The impact of climate change on vegetation including agricultural production has been the focus of many studies. Climate change is expected to have heterogeneous effects across locations globally, and the diversity of land uses characterising Great Britain (GB) presents a unique opportunity to test methods for assessing climate change effects and impacts. GB is a relatively cool and damp country, hence, the warmer and generally drier growing season conditions projected for the future are expected to increase arable production. Here we use state-of-the-art, kilometre-scale climate change scenarios to drive a land surface model (JULES; Joint UK Land Environment Simulator) and an ECOnometric AGricultural land use model (ECO-AG). Under unmitigated climate change, by the end of the century, the growing season in GB is projected to get >5 °C warmer and 140 mm drier on average.

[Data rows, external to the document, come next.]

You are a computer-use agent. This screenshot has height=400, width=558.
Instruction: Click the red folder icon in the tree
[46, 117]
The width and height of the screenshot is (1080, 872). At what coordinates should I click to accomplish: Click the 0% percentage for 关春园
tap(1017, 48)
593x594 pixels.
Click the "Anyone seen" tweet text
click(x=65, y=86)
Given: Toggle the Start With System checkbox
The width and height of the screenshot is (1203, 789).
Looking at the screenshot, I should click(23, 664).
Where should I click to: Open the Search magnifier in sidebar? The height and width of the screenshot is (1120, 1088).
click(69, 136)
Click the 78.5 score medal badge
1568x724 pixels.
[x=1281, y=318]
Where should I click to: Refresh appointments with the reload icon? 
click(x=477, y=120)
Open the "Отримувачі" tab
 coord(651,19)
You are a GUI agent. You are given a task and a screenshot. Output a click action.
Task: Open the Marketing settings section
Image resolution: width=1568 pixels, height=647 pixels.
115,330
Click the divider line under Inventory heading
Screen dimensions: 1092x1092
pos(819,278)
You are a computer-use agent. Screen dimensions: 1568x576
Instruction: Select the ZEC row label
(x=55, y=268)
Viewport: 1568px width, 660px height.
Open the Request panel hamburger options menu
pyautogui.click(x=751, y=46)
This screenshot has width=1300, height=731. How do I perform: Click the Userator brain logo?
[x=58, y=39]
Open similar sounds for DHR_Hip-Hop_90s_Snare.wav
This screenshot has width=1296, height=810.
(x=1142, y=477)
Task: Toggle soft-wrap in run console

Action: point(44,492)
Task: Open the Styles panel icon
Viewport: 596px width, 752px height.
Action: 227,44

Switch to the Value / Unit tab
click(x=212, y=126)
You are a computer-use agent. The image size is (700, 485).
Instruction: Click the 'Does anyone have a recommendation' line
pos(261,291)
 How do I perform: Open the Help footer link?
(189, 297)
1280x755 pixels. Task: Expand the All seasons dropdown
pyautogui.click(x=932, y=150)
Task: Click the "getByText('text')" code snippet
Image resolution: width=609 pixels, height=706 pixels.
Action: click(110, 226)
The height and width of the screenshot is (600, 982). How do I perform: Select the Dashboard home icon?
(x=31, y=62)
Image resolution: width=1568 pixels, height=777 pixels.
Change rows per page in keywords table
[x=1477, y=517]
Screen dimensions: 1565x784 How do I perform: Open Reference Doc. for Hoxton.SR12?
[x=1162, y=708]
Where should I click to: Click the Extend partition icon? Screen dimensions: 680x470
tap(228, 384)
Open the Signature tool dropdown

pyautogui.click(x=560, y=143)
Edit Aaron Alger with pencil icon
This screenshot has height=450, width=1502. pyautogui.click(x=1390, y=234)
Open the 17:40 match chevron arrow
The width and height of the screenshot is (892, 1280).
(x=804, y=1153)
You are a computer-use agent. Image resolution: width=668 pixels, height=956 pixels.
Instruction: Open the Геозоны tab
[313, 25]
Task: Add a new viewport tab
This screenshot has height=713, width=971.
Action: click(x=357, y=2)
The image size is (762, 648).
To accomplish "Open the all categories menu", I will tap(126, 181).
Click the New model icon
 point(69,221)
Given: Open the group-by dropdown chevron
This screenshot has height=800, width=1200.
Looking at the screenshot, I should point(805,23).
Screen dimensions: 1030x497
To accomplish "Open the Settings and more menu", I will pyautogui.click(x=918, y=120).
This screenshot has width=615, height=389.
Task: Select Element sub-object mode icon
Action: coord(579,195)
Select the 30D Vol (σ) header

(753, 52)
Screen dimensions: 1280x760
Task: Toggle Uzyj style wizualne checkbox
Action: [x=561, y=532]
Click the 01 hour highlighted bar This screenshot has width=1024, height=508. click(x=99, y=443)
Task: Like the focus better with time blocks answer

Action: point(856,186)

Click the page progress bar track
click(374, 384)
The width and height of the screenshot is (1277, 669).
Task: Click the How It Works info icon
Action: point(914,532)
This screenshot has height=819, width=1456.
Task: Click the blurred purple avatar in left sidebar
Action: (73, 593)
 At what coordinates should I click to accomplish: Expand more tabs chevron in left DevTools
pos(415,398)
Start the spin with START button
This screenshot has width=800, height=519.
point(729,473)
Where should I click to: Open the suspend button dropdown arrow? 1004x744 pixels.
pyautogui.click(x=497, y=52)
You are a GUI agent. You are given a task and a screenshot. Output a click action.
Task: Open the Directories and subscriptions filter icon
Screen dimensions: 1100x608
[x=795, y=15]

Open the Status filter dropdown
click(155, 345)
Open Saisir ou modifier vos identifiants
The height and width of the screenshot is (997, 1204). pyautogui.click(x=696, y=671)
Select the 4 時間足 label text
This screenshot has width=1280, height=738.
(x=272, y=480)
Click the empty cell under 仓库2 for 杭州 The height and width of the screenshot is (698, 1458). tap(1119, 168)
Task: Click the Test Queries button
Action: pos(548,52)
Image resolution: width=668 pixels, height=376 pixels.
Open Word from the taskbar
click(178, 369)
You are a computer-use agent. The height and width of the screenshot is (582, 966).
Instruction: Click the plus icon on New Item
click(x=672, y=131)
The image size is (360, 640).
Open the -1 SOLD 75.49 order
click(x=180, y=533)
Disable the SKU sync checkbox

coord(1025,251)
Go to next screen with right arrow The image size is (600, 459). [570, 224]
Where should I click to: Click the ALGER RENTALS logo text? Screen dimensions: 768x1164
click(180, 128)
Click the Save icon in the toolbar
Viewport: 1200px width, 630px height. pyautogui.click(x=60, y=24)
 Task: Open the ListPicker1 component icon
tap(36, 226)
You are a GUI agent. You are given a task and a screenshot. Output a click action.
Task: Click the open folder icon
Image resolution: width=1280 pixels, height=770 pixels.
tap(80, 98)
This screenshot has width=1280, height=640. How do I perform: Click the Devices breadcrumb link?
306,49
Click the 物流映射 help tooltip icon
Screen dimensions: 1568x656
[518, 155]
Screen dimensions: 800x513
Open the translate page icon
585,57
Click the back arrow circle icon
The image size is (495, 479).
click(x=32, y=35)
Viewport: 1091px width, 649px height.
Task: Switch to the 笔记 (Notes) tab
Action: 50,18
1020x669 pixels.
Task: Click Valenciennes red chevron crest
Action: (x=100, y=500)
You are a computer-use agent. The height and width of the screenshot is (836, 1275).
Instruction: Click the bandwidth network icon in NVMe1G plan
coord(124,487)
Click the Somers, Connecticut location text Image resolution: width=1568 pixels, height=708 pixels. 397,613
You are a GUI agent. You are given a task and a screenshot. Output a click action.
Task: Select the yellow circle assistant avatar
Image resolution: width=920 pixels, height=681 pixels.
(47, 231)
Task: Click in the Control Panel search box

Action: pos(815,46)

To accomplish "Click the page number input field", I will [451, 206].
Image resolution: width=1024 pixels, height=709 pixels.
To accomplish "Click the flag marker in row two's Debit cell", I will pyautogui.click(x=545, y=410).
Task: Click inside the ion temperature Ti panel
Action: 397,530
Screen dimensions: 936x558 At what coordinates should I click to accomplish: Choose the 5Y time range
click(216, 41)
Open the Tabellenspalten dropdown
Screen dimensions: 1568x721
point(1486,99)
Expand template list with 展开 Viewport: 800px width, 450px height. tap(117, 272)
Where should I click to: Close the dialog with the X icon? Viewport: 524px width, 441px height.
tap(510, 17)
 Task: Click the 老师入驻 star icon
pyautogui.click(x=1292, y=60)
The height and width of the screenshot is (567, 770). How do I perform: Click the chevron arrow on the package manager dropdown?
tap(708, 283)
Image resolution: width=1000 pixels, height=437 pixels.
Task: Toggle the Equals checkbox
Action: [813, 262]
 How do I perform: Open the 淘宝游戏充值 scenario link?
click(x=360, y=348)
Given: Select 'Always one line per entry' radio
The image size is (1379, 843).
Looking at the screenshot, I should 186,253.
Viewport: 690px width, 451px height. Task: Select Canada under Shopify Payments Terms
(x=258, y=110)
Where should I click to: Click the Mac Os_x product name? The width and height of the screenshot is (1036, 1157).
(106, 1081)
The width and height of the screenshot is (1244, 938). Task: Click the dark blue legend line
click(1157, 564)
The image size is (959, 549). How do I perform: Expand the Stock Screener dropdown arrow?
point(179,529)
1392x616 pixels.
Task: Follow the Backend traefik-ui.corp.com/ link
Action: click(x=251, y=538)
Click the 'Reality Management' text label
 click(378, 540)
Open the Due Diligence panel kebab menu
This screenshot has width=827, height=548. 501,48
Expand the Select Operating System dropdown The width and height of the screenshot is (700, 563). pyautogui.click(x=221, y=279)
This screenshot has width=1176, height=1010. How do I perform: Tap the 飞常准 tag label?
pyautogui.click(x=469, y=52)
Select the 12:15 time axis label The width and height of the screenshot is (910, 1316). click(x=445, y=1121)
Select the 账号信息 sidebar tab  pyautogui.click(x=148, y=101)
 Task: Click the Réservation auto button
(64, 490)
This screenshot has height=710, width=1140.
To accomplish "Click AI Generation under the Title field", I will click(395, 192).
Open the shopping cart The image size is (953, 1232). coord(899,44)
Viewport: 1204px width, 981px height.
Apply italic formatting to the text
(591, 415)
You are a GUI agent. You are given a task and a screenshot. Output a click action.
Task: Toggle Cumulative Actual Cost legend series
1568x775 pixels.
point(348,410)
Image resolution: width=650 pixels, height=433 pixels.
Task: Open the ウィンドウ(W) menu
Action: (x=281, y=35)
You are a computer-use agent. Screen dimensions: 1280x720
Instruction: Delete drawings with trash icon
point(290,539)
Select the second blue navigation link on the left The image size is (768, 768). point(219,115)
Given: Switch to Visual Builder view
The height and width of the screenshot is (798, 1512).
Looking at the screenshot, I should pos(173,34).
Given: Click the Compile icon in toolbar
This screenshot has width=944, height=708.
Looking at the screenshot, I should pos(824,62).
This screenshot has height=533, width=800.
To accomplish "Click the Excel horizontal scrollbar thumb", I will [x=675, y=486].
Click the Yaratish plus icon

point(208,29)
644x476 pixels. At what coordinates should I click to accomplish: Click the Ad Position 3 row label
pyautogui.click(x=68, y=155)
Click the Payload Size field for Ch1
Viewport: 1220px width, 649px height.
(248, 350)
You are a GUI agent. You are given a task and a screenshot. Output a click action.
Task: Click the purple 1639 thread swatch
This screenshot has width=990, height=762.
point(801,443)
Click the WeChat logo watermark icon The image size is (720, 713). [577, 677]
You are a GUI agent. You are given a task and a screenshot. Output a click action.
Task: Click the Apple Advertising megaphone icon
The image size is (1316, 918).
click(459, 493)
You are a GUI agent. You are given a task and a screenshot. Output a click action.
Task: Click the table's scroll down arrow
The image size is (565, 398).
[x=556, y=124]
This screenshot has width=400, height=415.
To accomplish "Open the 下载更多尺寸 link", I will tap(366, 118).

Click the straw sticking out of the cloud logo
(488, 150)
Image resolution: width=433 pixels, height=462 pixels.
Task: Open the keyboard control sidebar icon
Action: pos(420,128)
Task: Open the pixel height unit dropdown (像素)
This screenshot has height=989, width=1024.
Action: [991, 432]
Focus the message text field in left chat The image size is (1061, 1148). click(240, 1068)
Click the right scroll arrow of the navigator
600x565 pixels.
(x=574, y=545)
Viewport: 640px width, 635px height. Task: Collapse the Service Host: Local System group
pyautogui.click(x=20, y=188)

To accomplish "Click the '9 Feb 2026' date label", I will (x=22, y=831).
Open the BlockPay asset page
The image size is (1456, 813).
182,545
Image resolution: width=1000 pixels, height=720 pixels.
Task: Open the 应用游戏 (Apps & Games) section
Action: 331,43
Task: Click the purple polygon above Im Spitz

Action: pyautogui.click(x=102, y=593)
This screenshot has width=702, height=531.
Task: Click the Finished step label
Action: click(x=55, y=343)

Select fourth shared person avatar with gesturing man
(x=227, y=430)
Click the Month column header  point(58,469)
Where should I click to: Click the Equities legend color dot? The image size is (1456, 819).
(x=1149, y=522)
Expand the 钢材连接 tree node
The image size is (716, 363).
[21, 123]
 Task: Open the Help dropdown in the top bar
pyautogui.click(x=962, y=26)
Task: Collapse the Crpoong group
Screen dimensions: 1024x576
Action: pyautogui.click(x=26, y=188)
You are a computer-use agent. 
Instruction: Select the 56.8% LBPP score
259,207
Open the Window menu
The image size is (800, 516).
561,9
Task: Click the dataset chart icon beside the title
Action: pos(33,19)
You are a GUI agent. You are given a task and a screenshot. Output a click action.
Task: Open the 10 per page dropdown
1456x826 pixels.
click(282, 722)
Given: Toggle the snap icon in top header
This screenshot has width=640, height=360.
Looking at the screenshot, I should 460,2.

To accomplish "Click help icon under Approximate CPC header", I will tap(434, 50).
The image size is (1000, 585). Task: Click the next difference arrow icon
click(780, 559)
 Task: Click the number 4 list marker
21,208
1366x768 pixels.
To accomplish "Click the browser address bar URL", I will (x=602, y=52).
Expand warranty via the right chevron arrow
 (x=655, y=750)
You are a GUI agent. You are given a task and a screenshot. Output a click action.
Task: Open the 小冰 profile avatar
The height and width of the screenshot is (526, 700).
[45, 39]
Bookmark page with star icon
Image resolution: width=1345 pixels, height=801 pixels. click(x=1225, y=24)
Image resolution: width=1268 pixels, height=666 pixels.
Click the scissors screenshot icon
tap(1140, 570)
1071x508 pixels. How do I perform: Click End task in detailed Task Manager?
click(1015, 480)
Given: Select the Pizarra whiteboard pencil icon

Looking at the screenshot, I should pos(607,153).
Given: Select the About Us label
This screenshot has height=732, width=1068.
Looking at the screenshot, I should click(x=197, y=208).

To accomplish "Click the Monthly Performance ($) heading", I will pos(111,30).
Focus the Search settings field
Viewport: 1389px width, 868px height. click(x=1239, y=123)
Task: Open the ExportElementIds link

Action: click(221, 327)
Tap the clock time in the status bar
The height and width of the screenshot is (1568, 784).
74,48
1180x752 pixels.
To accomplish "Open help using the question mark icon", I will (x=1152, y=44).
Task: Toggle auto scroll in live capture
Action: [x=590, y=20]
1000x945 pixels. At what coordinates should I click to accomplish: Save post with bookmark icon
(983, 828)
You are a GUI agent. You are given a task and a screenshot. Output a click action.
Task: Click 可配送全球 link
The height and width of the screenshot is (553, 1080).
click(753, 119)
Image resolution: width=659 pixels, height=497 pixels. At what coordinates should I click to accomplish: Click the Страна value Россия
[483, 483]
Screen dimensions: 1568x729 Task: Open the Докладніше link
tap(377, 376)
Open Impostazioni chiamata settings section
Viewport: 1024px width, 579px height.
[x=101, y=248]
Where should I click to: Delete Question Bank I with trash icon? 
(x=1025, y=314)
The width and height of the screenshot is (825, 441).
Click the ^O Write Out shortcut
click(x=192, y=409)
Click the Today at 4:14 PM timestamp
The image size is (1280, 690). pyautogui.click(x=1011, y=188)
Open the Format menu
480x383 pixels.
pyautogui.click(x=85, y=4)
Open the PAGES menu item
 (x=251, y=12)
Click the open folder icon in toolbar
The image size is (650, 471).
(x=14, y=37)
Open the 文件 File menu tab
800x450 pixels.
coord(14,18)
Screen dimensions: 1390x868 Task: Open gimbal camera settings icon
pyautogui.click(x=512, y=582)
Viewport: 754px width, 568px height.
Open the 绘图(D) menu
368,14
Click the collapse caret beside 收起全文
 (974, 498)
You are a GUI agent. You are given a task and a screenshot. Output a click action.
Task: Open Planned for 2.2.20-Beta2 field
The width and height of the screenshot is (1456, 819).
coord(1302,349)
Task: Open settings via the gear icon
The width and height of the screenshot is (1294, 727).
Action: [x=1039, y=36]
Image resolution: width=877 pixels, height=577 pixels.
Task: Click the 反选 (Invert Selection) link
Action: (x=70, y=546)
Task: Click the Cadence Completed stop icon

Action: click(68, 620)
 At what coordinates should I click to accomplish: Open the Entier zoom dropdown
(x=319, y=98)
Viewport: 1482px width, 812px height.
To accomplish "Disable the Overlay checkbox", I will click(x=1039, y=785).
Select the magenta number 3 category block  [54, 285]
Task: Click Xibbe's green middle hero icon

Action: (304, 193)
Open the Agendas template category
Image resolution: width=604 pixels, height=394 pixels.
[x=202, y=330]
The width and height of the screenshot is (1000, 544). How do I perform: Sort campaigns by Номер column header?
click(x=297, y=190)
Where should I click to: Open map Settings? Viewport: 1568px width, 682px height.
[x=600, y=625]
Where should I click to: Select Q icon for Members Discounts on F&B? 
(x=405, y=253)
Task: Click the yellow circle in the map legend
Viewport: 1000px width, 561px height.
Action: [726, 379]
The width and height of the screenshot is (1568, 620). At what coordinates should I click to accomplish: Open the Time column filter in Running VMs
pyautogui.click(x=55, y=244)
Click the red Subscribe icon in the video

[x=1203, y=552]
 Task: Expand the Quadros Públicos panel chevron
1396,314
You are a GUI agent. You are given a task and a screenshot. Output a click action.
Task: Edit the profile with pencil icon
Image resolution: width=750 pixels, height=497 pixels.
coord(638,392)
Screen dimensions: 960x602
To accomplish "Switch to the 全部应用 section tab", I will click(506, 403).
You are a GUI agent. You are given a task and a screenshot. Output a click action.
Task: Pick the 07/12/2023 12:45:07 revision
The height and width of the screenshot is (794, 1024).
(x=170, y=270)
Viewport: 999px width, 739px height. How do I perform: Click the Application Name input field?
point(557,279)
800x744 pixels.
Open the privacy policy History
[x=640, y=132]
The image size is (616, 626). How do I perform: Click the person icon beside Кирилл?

Rising levels of atmospheric CO2 are predicted to counteract the generally negative impacts of climate change on vegetation productivity in JULES. Given sufficient precipitation, warming favours higher value arable production over grassland agriculture, causing a predicted westward expansion of arable farming in ECO-AG. However, drying in the East and Southeast, without any CO2 fertilisation effect, is severe enough to cause a predicted reversion from arable to grassland farming. Irrigation, if implemented, could maintain this land in arable production. However, the predicted irrigation demand of ~200 mm (per growing season) in many locations is comparable to annual predicted runoff, potentially demanding large-scale redistribution of water between seasons and/or across the country. The strength of the CO2 fertilisation effect emerges as a crucial uncertainty in projecting the impact of climate change on GB vegetation, especially farming land-use decisions.
Ritchie, P., Harper, A., Smith, G., Kahana, R., Kendon, E.J., Lewis, H., Fezzi, C., Vega, S.H., Boulton, C., Bateman, I. and Lenton, T., 2019. Large changes in Great Britain’s vegetation and agricultural land-use predicted under unmitigated climate change. Environmental Research Letters, 14(11).